[[ Data to use, beginning ]]

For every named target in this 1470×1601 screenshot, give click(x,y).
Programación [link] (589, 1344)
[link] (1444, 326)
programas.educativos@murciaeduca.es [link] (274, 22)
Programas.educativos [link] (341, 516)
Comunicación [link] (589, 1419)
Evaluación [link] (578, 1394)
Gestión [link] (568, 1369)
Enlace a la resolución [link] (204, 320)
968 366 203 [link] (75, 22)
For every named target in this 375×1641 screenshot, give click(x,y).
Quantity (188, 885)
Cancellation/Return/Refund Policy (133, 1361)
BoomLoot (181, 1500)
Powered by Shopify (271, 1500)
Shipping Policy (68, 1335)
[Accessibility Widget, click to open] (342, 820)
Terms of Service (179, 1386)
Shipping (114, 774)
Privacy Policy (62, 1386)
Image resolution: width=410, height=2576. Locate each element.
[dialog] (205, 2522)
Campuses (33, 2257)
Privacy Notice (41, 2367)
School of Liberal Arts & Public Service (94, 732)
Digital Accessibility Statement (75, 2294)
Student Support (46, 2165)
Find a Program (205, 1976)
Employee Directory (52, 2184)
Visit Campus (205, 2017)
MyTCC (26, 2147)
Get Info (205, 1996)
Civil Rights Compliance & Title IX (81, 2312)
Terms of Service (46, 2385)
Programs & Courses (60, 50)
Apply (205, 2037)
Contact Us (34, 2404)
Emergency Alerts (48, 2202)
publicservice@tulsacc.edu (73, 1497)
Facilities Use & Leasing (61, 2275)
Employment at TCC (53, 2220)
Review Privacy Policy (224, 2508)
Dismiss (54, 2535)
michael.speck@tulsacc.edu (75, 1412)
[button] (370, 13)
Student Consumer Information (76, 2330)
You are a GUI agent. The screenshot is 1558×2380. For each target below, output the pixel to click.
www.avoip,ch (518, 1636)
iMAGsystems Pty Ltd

[[ Data to use, end ]]

• **Exercise brief**
Write the data above out again in full, exactly.

• **Result below**
For every named target in this 1470×1601 screenshot, give click(x,y).
Programación [link] (589, 1344)
[link] (1444, 326)
programas.educativos@murciaeduca.es [link] (274, 22)
Programas.educativos [link] (341, 516)
Comunicación [link] (589, 1419)
Evaluación [link] (578, 1394)
Gestión [link] (568, 1369)
Enlace a la resolución [link] (204, 320)
968 366 203 [link] (75, 22)
For every named target in this 375×1641 screenshot, give click(x,y).
Quantity (188, 885)
Cancellation/Return/Refund Policy (133, 1361)
BoomLoot (181, 1500)
Powered by Shopify (271, 1500)
Shipping Policy (68, 1335)
[Accessibility Widget, click to open] (342, 820)
Terms of Service (179, 1386)
Shipping (114, 774)
Privacy Policy (62, 1386)
Image resolution: width=410, height=2576. Locate each element.
[dialog] (205, 2522)
Campuses (33, 2257)
Privacy Notice (41, 2367)
School of Liberal Arts & Public Service (94, 732)
Digital Accessibility Statement (75, 2294)
Student Support (46, 2165)
Find a Program (205, 1976)
Employee Directory (52, 2184)
Visit Campus (205, 2017)
MyTCC (26, 2147)
Get Info (205, 1996)
Civil Rights Compliance & Title IX (81, 2312)
Terms of Service (46, 2385)
Programs & Courses (60, 50)
Apply (205, 2037)
Contact Us (34, 2404)
Emergency Alerts (48, 2202)
publicservice@tulsacc.edu (73, 1497)
Facilities Use & Leasing (61, 2275)
Employment at TCC (53, 2220)
Review Privacy Policy (224, 2508)
Dismiss (54, 2535)
michael.speck@tulsacc.edu (75, 1412)
[button] (370, 13)
Student Consumer Information (76, 2330)
You are a GUI agent. The screenshot is 1558×2380. For each target below, output the pixel to click.
www.avoip,ch (518, 1636)
iMAGsystems Pty Ltd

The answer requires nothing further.